Economics

Corbynomics: the Prospect panel

What exactly is the left wing leadership challenger offering?

August 07, 2015
WIll Corbyn's prescription work? © Lauren Hurley/PA Wire/Press Association Images
WIll Corbyn's prescription work? © Lauren Hurley/PA Wire/Press Association Images
It's been over two weeks since a shock YouGov poll put left-winger Jeremy Corbyn in first place for the Labour leadership, and since then he's vied with Andy Burnham for the position of bookies' favourite. In the meantime, he's spoken to adoring crowds from Liverpool to Camden and been nominated for the role by more Constituency Labour Parties than any of his rivals. 

At the same time, Corbyn has accompanied the groundswell in his support by unveiling an extensive policy programme, pitched as an anti-austerity, alternative vision for Britain, and dubbed "Corbynomics." Key pledges include the establishment of a national investment bank, dramatic expansion of free education, and a large-scale housebuilding project. 

We asked our expert panel what they thought of his offerings. 

Economics: Pure soapbox

George Magnus—economist and senior advisor to UBS

Jeremy Corbyn’s "The Economy in 2020" is a robust rebuttal of George Osborne’s economic strategy, including of austerity as the lodestone of deficit reduction, to be replaced by higher taxes on companies and the better off and public sector-led economic growth.

• _Data entries_

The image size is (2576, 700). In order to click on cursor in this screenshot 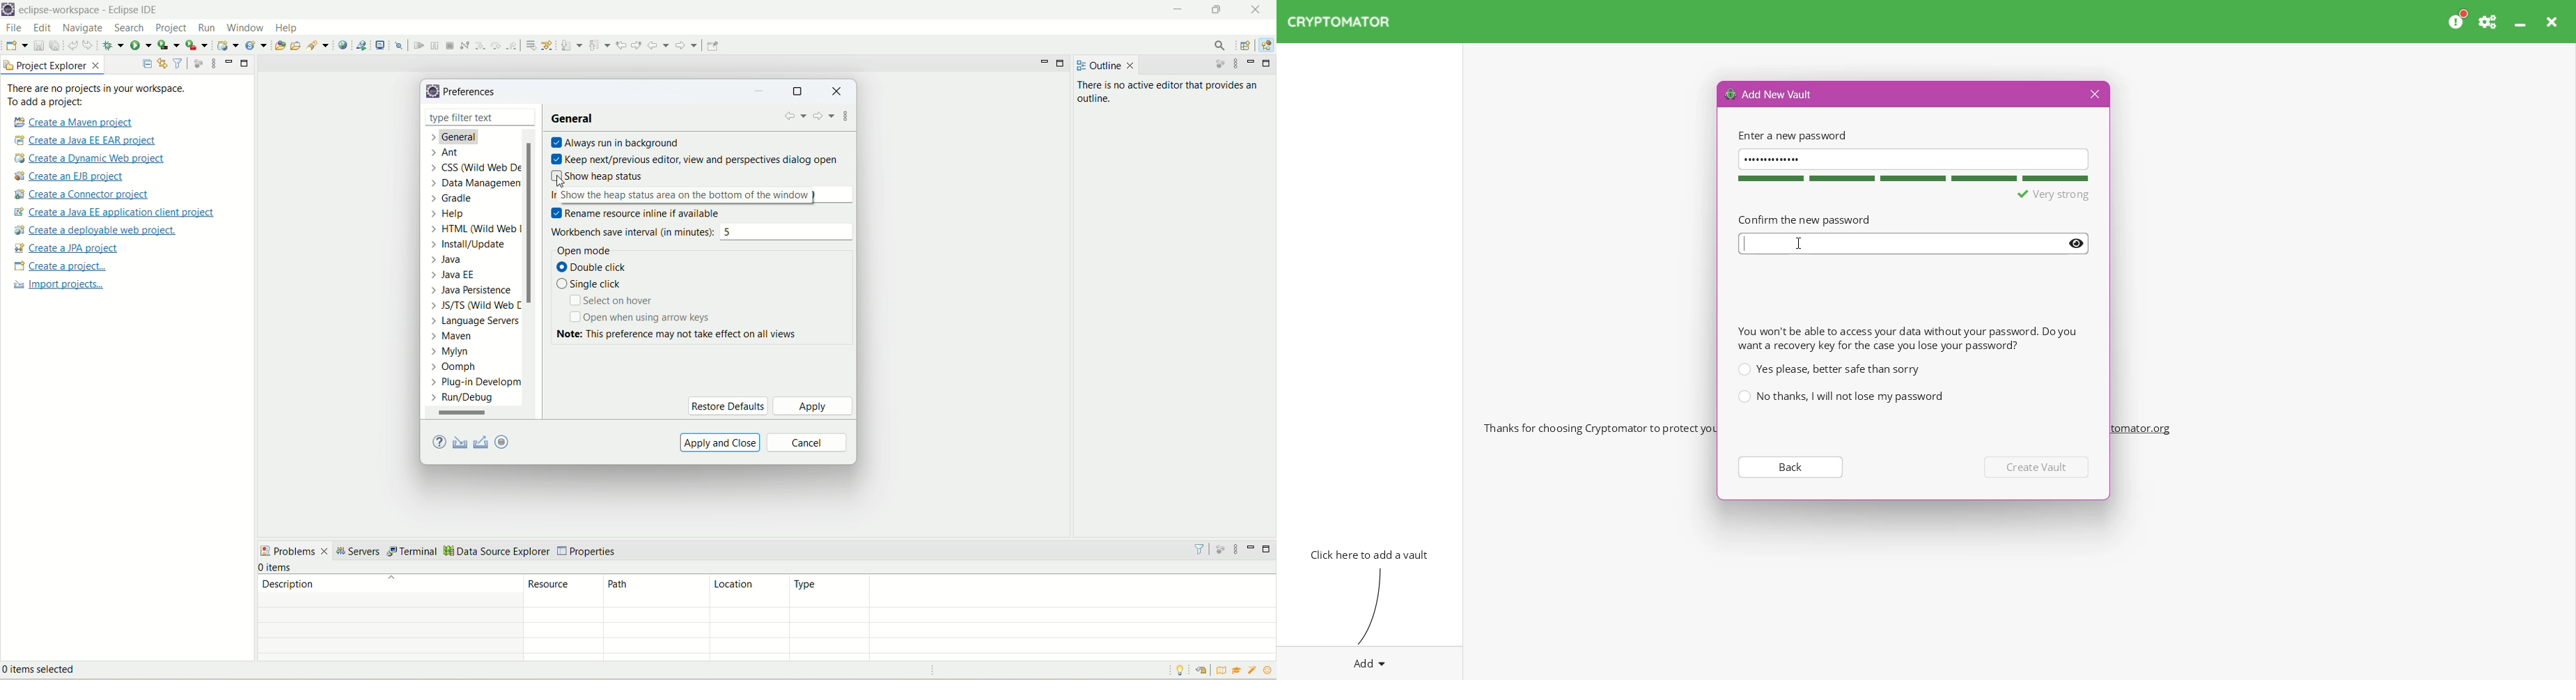, I will do `click(557, 181)`.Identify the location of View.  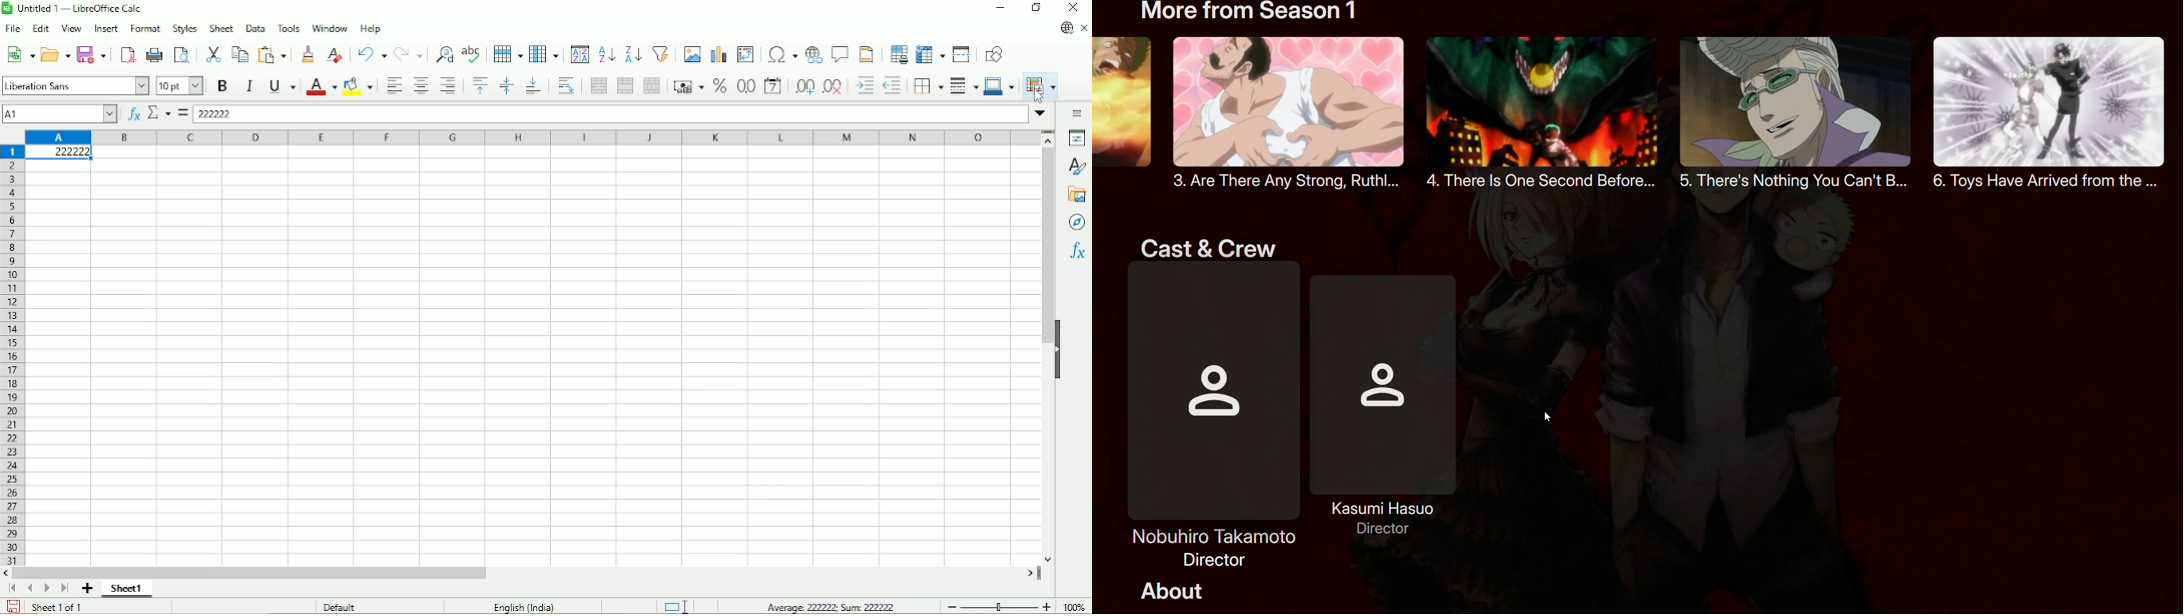
(71, 28).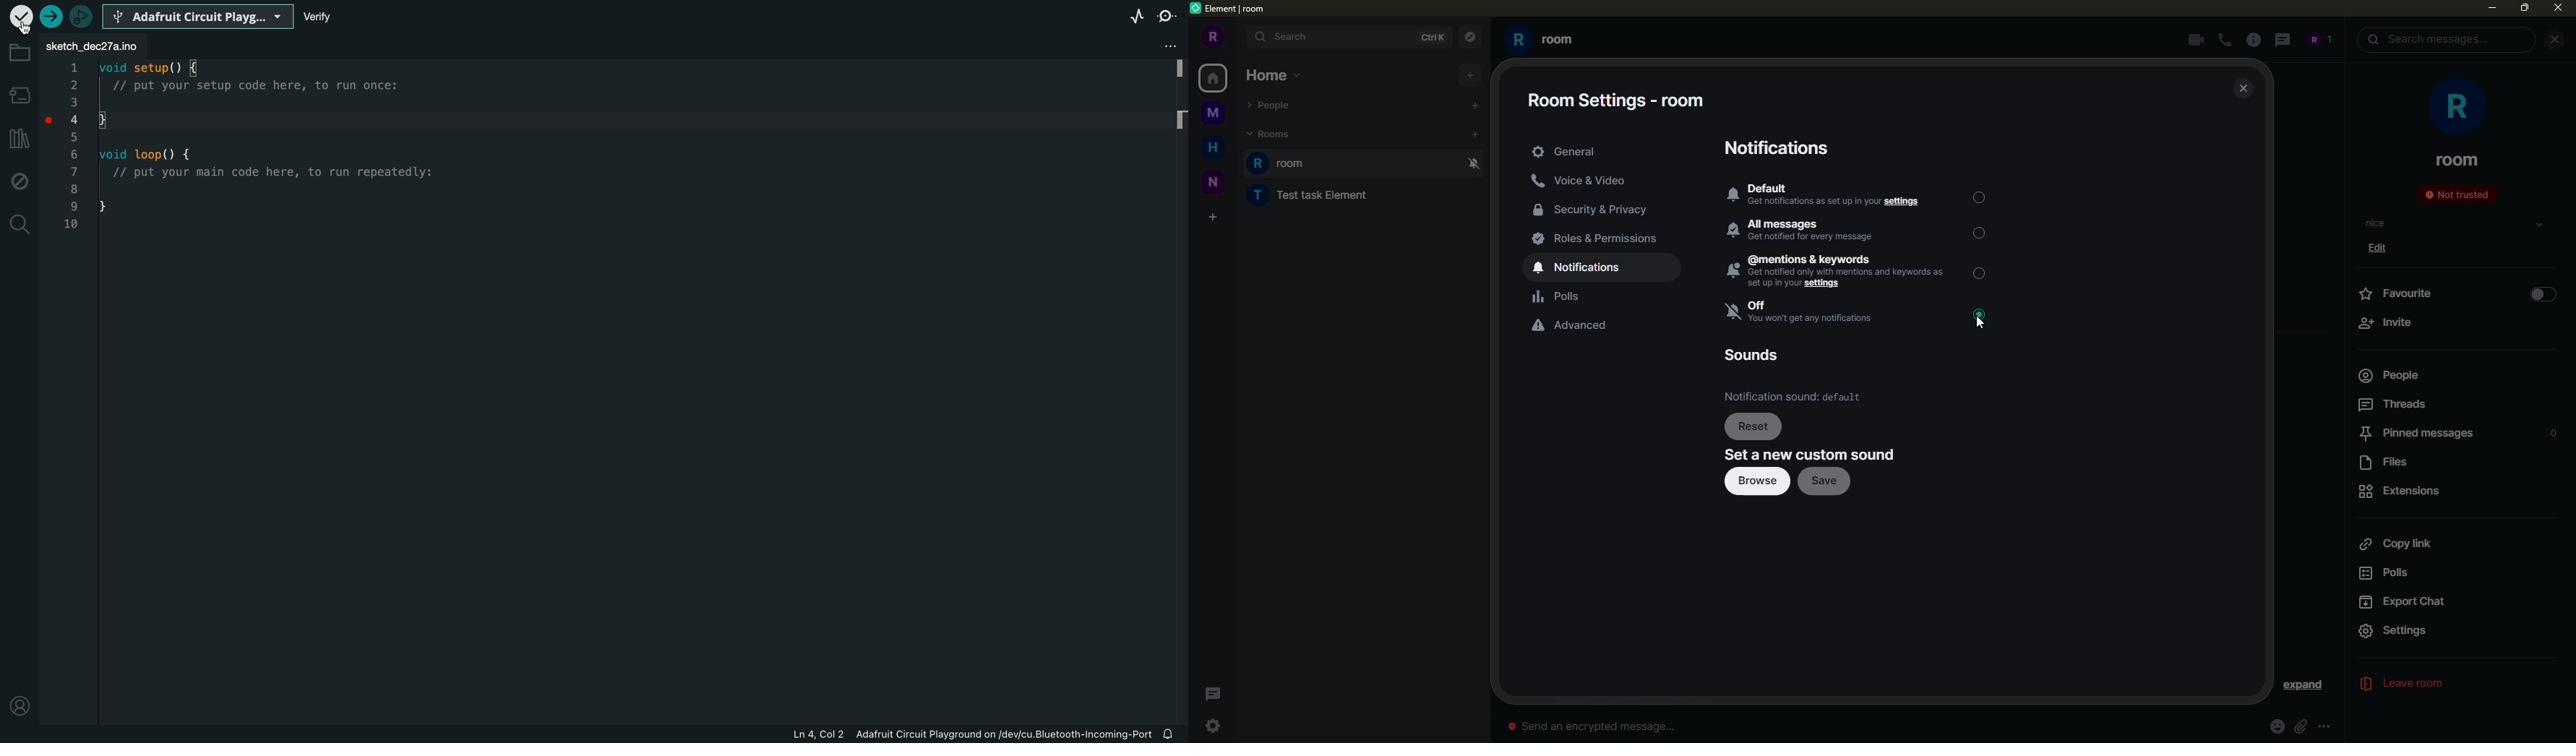 Image resolution: width=2576 pixels, height=756 pixels. What do you see at coordinates (1794, 397) in the screenshot?
I see `default` at bounding box center [1794, 397].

• _Work to do_
A) In the Corbynomics article, why does George Magnus call Corbyn's "The Economy in 2020" a rebuttal of George Osborne's economic strategy? Answer in one to three sentences.
B) Do these statements agree with the Corbynomics article? Answer yes or no for each, and quote the deciding words. (i) The poll that put Corbyn in first place was carried out by YouGov. (ii) Andy Burnham has been nominated by more Constituency Labour Parties than Corbyn. (iii) A national investment bank is one of Corbyn's key pledges.

• _Responses_
A) Magnus calls it a rebuttal because it rejects Osborne's use of austerity as the lodestone of deficit reduction. It would replace austerity with higher taxes on companies and the better off, together with public sector-led economic growth.

B)
(i) Yes: "a shock YouGov poll put left-winger Jeremy Corbyn in first place for the Labour leadership"
(ii) No: "been nominated for the role by more Constituency Labour Parties than any of his rivals"
(iii) Yes: "Key pledges include the establishment of a national investment bank"